Literasi digital: kunci mengubah akses jadi peluang
Menurut Indeks Literasi Digital Indonesia 2022 yang dirilis oleh Kementerian Komunikasi dan Informatika (Kominfo), skor nasional literasi digital berada di angka 3,54 (dari skala 5) dengan kategori sedang. Khusus untuk Kalimantan Utara, skor literasi digital tercatat sedikit lebih tinggi, yakni 3,57, yang menunjukkan potensi yang baik. Meski demikian, tantangan tetap ada terutama dalam aspek pemahaman etika digital, keamanan siber, dan pemanfaatan teknologi secara produktif agar akses yang ada dapat benar-benar memberikan manfaat maksimal bagi masyarakat.
Literasi digital mencakup empat dimensi penting: kecakapan teknologi, keamanan digital, budaya digital, dan hak-hak digital. Tanpa penguasaan keempat aspek ini, masyarakat hanya menjadi konsumen pasif dan mudah terjebak dalam jebakan hoaks, penipuan online, serta ketergantungan teknologi tanpa hasil yang nyata.
Risiko besar bila kesenjangan digital tidak diatasi
Ketertinggalan literasi digital bisa menimbulkan dampak serius, antara lain:
- UMKM lokal sulit naik kelas dan bersaing di pasar digital.
- Pemuda kehilangan kesempatan berkarir di sektor teknologi.
- Pemerintah daerah gagal memaksimalkan e-governance untuk pelayanan yang lebih efektif.
- Investasi digital dan startup jarang melirik Kalimantan Utara sebagai pasar potensial.
Strategi Membangun Literasi Digital di Kalimantan Utara
Untuk mengatasi tantangan ini, Kalimantan Utara perlu mengembangkan strategi literasi digital yang menyentuh berbagai lapisan masyarakat, dengan langkah konkret, diantaranya:
- Integrasi literasi digital ke pendidikan formal
Kurikulum SMK, yang memang didesain untuk meluluskan alumni yang siap kerja, atau bahkan mulai sekolah dasar, harus memasukkan modul literasi digital yang praktis dan kontekstual.
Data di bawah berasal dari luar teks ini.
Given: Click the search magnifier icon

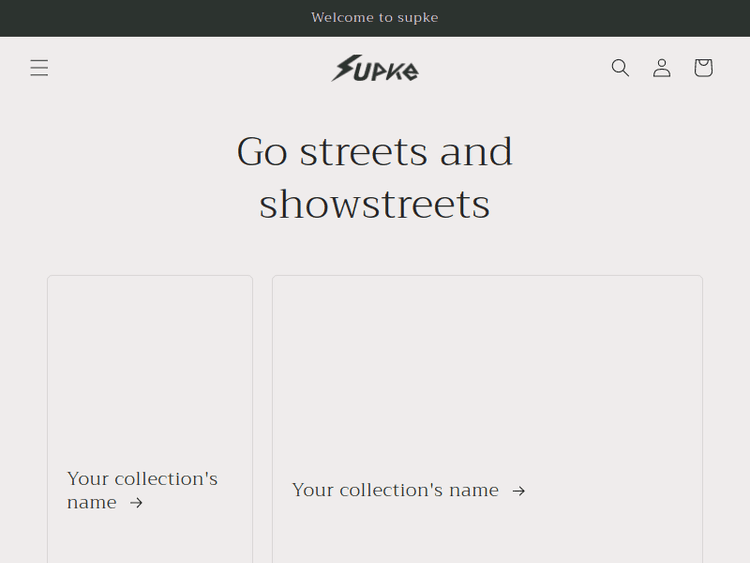Looking at the screenshot, I should pos(620,68).
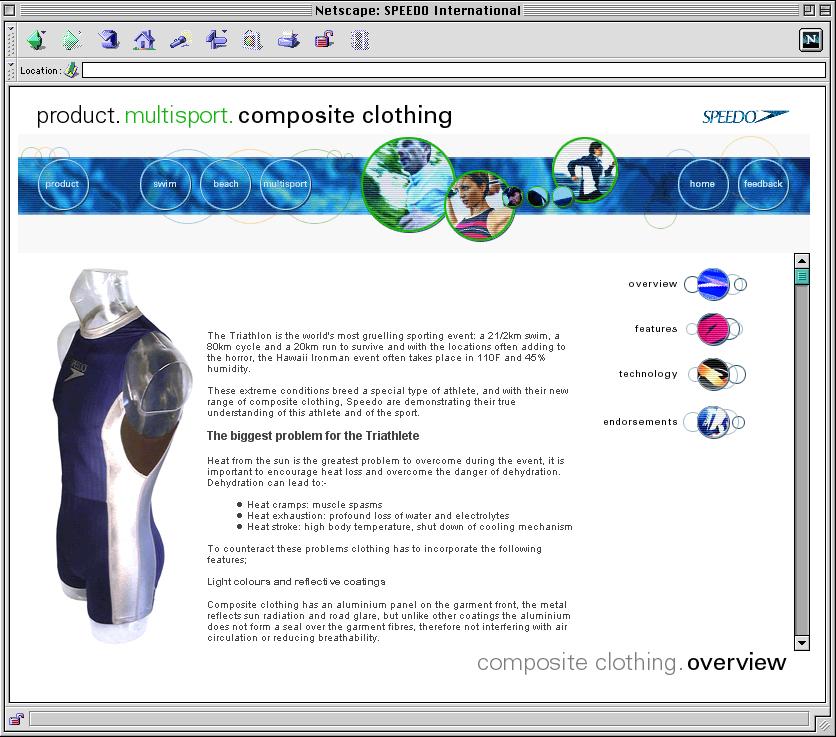This screenshot has width=836, height=737.
Task: Open the multisport section bubble
Action: [285, 184]
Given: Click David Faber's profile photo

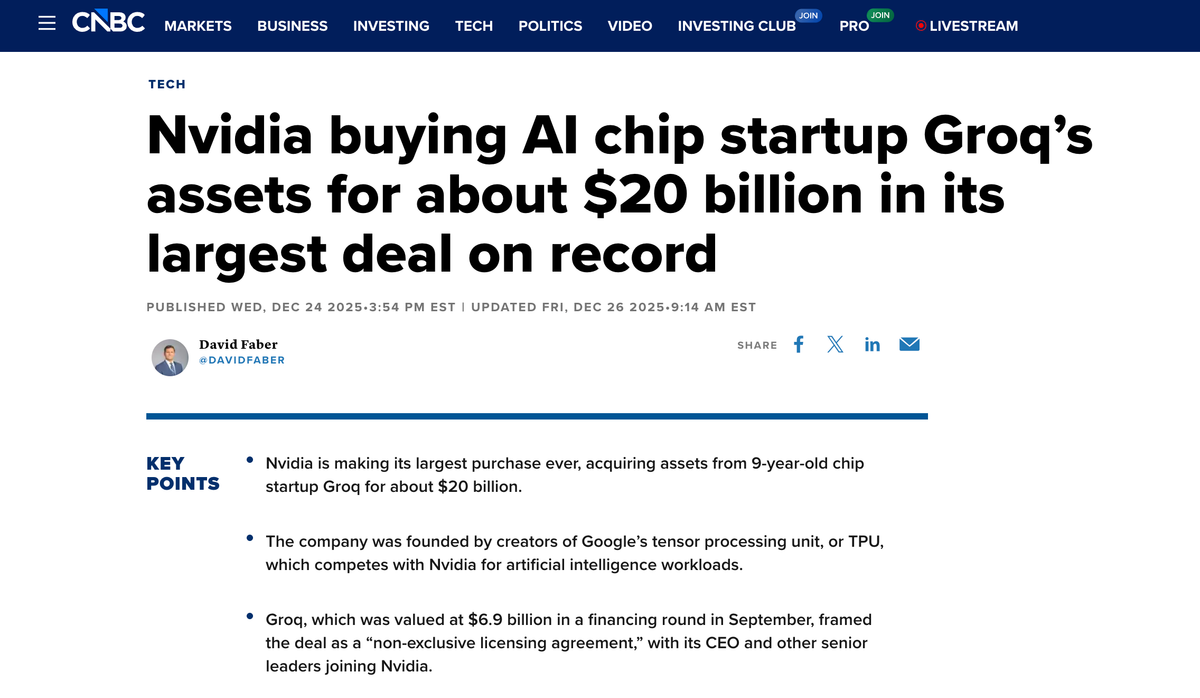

Hal ini tentunya akan menyiapkan generasi muda yang siap menghadapi revolusi industri 4.0.
- Pelatihan berbasis komunitas dan UMKM
Pemerintah dan swasta harus menggandeng komunitas lokal dalam pelatihan literasi digital untuk pengusaha mikro dan kecil, petani, nelayan, serta pelaku ekonomi kreatif. Pelatihan ini harus fokus pada aplikasi teknologi untuk meningkatkan produktivitas dan pemasaran.
- Kerjasama dengan platform digital
Pemerintah daerah dapat berkolaborasi dengan perusahaan teknologi seperti Google, Tokopedia, dan Gojek untuk memperluas program edukasi digital dan inklusi keuangan berbasis digital.
- Pengembangan konten lokal
Konten edukasi digital perlu disesuaikan dengan bahasa daerah dan budaya lokal agar lebih mudah diterima dan dipahami masyarakat.
Kesimpulan
Kalimantan Utara memiliki modal infrastruktur yang cukup baik untuk mendukung transformasi digital. Namun, tanpa investasi serius dalam literasi digital, infrastruktur ini hanya akan menjadi ‘jalan tanpa tujuan’. Masyarakat harus dibekali kemampuan agar bisa memanfaatkan teknologi untuk memperbaiki kualitas hidup, memperluas lapangan kerja, dan mendorong inovasi lokal.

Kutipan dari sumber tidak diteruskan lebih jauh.